Complex I deficiency represents a major cause of LS and LS-like syndrome according to patient series of referral centers (3, 8, 9). The molecular genetic defects, which cause deficiency in complex I, are subdivided into mtDNA and nuclear gene mutations. Recent findings (1013) and the present study underline the contribution of mtDNA-encoded complex I subunits in the cause of complex I deficiency associated with encephalomyopathy. It is indeed possible that the mtDNA role might be underrepresented, because a complete mtDNA sequencing approach has not been pursued by many laboratories.

The LS associated with complex I deficiency appears in the first months of life and includes one or more of the following features: developmental delay and regression, hypotonia, spasticity, ataxia, dystonia, and myopathy. Patients often show abrupt metabolic decompensation with infections. Other few cases may be delayed into late childhood. A case of LS associated with muscle complex I deficiency was described in an 8-y-old girl with a mild spastic paraparesis (14) and in a 17-y-old patient with a progressive hypokinetic-rigid syndrome (15).

Mutations in nuclear-encoded complex I subunits have been reported in the nuclear genes NDUFS 2, 4, 7, and 8 and NDUFV1 (16). So far, no clear-cut clinical, radiologic, or biochemical differences in outcome have been helpful in the distinction with mtDNA-related disorders (17, 18).

We identified a novel T-to-C mutation at np 10158 in the ND3 subunit gene. This mutation is pathogenic for several reasons. First, it was not found in >100 normal individuals. Second, it converts a serine to a proline (i.e. a hydrophilic to a hydrophobic amino acid) at codon 34 in a highly evolutionary conserved amino acid position (Fig. 3). Third, the mutation exists in a heteroplasmic condition (Fig. 3), which is a common feature of pathogenic mtDNA mutation. Fourth, respiratory chain function assays in the proband indicated an isolated complex I deficiency in muscle (Fig. 2). Tissue specificity is also a common feature of pathogenic mtDNA mutation.

It cannot be excluded that the identified mtDNA polymorphisms might have had some effects on cell dysfunction. However, this is unlikely because theses variants do not lead to amino acid changes; they are present as very rare human mtDNA polymorphisms in unaffected individuals (both are independently listed in one mitochondrial genome of 746 available database sequences, www.genpat.uu.se/mtDB/polysites.html) and are also present in a homoplasmic status in the unaffected patient's mother.

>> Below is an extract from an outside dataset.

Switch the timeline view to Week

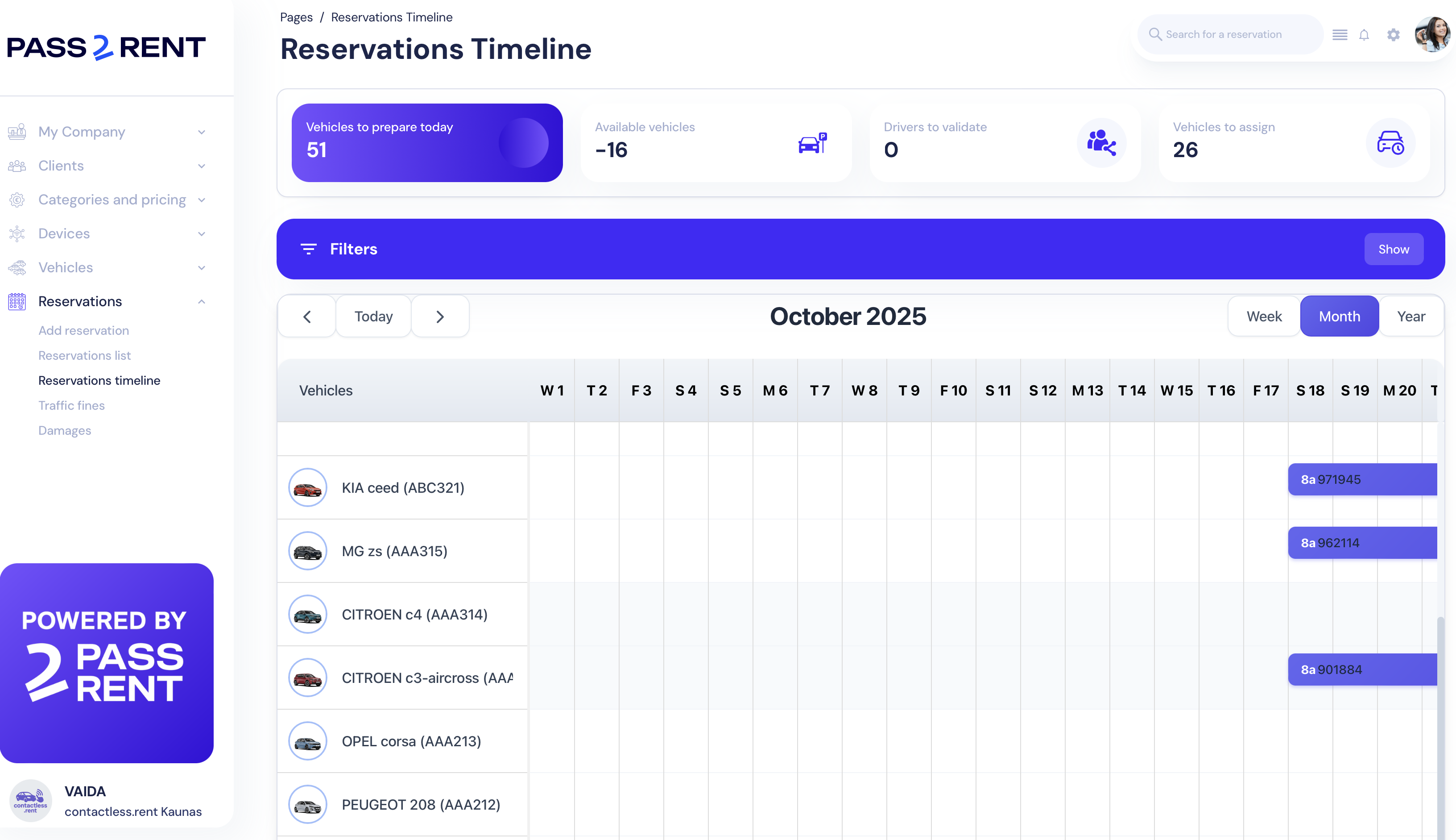(x=1264, y=316)
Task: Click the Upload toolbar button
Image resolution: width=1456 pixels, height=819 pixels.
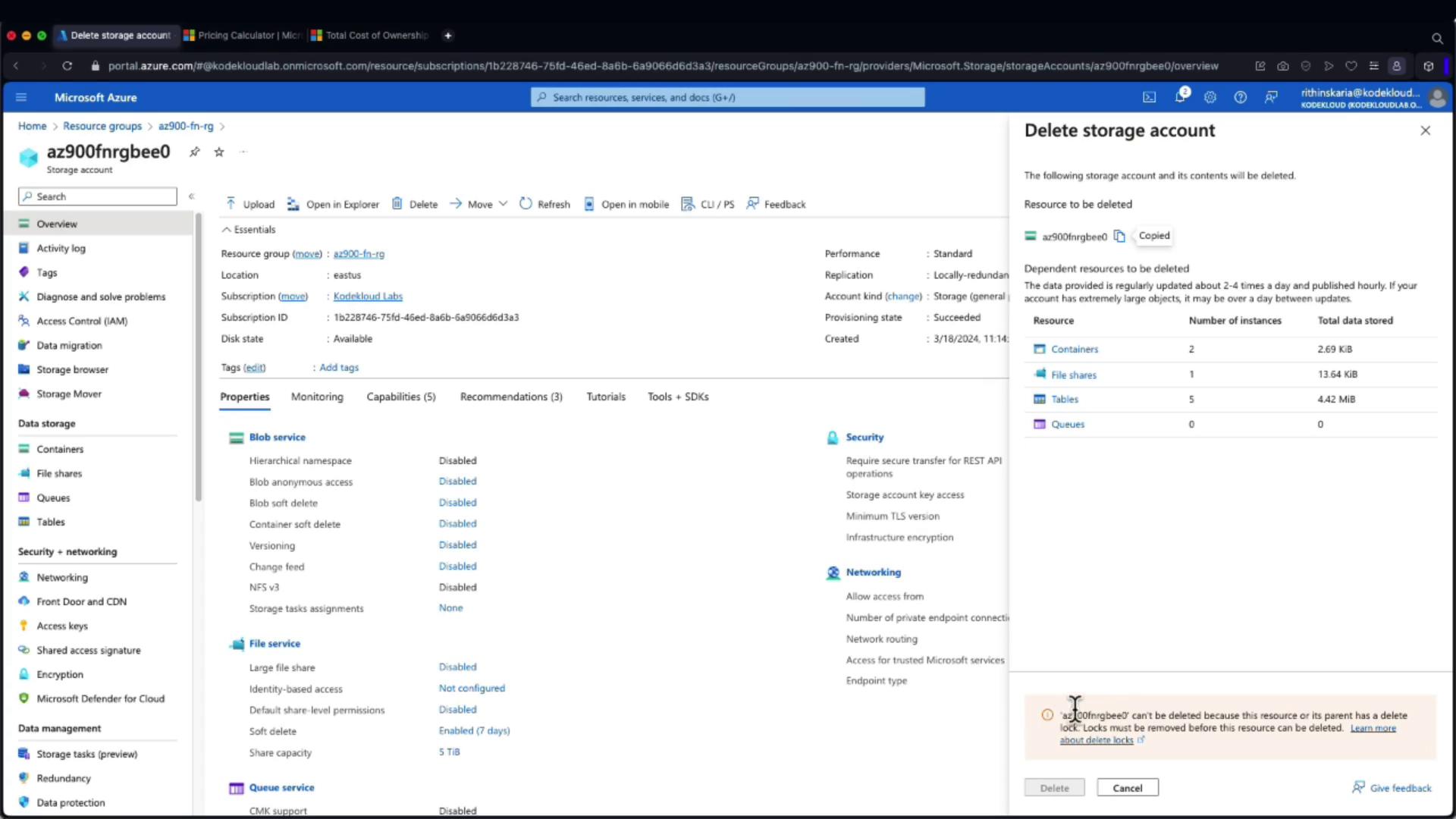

Therefore, it seems reasonable to conclude that the np 10158 mutation is dominant in this patient.

The absence of T10158C mutation in blood-derived DNA of the patient's mother and her healthy status suggest a sporadic, germ-line origin of this mutation. However, the ND3 mutation could not be investigated in other tissues of this person; therefore, a possibility remains that she carries a variable heteroplasmic level in some of her tissues.

In the majority of LS patients, the onset is in infancy and the prognosis is usually poor because of brainstem dysfunction in an early stage of the disease. In the present patient, the relatively high lactate levels compared with pyruvate and neuroradiologic findings are in accordance with LS. The severity of the proband's clinical features and the relevant biochemical defect suggest a critical functional role of the Ser-34 amino acid within the ND3 subunit.

The function of complex I consists in the transport of electrons from NADH to ubiquinone with shunting of protons across the inner mitochondrial membrane to the intermembrane space: the pathogenic condition of complex I deficiency is correlated with lowered tissue ATP content and increased production of reactive oxygen species (19). The precise function of the ND3 subunit in human complex I is unknown. According to a main model organism to study the complex I and to an analysis by multiple sequence alignment (20), the Ser34Pro mutation may cause instability of the ubiquinone binding site, resulting in defective electron transport. Further studies are needed to provide key information for the roles of ND3 in complex I biogenesis and the genotype–phenotype relationship.